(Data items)
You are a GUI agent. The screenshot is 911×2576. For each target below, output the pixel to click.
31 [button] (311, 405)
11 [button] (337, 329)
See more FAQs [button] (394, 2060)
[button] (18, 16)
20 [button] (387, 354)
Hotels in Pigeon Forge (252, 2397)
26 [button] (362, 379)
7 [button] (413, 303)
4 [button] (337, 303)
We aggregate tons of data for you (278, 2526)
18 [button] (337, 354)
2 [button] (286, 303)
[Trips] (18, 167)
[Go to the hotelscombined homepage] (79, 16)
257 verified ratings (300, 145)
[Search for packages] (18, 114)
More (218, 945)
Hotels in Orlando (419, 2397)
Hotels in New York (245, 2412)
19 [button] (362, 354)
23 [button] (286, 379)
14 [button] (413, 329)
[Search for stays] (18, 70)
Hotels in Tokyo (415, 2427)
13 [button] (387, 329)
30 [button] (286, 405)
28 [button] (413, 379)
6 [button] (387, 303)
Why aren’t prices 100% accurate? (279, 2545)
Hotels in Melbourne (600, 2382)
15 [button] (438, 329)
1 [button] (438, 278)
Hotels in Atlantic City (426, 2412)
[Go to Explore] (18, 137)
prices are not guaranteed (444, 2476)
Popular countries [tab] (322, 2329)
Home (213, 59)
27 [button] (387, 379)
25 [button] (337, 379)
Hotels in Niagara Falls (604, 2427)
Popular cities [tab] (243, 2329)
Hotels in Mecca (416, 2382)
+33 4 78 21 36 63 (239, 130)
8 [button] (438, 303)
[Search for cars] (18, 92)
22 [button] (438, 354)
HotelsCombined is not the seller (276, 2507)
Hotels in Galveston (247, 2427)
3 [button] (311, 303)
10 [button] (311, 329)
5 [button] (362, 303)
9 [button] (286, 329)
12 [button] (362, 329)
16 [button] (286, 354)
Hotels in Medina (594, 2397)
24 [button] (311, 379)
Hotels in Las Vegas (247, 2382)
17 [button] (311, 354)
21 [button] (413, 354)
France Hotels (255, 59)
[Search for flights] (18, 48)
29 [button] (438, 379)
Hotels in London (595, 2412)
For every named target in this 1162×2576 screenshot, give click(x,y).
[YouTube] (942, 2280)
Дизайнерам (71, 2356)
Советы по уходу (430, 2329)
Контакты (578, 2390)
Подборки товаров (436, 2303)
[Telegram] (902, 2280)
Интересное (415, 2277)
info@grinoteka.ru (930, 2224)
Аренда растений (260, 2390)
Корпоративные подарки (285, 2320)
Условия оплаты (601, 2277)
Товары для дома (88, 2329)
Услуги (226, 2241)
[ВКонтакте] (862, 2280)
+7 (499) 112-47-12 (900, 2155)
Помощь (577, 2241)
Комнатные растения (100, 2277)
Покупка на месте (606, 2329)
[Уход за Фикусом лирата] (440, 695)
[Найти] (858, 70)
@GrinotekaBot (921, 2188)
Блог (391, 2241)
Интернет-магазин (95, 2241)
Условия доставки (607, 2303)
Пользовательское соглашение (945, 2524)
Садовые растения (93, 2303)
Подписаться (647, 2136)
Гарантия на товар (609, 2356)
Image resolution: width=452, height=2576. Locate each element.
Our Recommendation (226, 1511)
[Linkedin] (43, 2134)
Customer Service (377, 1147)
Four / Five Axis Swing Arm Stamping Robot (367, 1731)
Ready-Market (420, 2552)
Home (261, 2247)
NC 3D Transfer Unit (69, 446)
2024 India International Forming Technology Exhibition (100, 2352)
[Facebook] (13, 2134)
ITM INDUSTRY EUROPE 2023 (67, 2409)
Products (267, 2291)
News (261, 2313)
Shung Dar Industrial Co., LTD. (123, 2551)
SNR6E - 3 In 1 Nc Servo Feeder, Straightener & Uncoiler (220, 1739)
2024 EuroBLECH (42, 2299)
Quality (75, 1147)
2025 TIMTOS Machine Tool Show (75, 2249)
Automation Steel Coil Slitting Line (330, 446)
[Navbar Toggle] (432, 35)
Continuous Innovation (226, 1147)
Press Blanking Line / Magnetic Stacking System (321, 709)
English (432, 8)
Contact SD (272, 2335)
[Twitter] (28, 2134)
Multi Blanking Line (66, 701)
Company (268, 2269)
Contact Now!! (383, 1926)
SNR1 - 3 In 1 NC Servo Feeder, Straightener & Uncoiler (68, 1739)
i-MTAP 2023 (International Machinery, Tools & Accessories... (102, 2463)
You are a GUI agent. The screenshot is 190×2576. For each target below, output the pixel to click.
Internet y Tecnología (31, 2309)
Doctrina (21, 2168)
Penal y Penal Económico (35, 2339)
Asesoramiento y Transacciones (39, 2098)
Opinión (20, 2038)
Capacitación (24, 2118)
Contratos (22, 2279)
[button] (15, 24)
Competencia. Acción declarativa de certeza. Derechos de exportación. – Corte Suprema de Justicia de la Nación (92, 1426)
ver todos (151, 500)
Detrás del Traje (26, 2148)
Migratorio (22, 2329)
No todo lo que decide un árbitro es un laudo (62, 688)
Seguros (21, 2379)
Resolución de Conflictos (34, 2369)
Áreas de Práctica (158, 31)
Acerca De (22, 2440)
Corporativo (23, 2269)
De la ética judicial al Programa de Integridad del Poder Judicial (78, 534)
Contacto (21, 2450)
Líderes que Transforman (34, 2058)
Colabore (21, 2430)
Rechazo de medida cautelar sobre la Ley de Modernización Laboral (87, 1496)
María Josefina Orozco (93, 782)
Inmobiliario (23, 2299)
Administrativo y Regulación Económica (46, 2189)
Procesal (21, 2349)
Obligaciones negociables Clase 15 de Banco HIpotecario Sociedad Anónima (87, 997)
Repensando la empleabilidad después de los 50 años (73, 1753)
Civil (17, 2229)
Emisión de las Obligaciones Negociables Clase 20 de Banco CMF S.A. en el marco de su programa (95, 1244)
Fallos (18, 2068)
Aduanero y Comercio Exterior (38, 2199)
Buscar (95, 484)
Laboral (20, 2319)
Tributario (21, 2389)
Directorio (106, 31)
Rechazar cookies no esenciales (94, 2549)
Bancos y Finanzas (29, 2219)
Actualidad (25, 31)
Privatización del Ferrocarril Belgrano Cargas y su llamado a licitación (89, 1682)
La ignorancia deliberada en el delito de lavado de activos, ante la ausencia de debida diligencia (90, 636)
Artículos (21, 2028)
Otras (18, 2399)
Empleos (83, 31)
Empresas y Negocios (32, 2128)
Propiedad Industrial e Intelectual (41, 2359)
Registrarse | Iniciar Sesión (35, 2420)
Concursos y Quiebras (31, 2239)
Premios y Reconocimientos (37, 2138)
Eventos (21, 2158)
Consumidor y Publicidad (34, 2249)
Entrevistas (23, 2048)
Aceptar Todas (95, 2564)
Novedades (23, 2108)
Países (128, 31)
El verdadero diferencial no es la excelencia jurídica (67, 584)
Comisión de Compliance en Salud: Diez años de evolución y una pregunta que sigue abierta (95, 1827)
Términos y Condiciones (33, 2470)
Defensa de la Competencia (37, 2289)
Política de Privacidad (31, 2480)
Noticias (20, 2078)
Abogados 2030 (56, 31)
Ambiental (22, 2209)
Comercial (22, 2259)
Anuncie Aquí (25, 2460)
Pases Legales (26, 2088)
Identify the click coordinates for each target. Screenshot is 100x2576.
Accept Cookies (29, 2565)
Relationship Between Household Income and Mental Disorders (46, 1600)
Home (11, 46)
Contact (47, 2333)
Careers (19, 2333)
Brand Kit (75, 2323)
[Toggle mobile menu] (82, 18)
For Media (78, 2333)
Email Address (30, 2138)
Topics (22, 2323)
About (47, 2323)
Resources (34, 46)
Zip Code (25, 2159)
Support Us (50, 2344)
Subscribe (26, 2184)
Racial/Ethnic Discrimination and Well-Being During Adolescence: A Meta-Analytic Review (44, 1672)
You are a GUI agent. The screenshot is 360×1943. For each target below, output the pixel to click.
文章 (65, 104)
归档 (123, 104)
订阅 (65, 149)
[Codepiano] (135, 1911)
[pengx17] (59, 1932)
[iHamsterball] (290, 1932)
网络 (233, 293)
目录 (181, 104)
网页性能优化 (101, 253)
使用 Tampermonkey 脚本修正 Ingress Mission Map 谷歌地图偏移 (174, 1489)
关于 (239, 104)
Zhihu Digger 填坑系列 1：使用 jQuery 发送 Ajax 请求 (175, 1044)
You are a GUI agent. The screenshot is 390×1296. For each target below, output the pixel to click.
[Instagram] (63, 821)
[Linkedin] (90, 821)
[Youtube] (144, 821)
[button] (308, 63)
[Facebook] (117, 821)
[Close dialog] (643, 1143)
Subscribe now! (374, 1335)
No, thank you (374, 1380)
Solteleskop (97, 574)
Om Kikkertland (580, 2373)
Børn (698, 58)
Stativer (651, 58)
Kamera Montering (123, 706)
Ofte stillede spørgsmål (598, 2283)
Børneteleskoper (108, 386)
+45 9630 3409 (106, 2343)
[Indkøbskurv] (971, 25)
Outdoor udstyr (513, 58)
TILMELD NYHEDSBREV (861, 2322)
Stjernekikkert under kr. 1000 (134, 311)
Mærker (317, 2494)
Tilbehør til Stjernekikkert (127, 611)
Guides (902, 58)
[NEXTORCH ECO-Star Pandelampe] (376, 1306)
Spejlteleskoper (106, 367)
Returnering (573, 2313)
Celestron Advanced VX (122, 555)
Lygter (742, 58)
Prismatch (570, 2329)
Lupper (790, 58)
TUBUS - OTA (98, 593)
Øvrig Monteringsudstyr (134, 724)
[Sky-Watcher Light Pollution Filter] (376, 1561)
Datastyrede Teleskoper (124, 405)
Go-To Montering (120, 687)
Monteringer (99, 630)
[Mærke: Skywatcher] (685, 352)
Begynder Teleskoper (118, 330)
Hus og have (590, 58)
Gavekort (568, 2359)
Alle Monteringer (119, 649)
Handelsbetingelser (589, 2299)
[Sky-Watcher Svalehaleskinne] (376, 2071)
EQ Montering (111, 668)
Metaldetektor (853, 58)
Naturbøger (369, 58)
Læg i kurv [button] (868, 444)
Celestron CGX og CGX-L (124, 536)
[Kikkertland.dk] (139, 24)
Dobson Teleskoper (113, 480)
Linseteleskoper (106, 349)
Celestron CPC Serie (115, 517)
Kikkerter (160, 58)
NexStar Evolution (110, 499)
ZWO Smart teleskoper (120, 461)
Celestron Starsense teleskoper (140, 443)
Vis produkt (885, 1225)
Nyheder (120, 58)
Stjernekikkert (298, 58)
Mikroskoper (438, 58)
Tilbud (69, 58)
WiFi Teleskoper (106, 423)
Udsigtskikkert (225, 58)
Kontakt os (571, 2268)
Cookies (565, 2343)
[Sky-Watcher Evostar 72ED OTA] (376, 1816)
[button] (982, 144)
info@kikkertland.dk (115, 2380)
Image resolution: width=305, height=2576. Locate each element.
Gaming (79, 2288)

PROBLEM REQUIREMENTS: Filter the lines above so that only those with the string "height" remain, then copy them.

ANSWER SPACE:
Image resolution: width=452, height=2576. Locate each element.
Image resolution: width=305, height=2576. Locate each element.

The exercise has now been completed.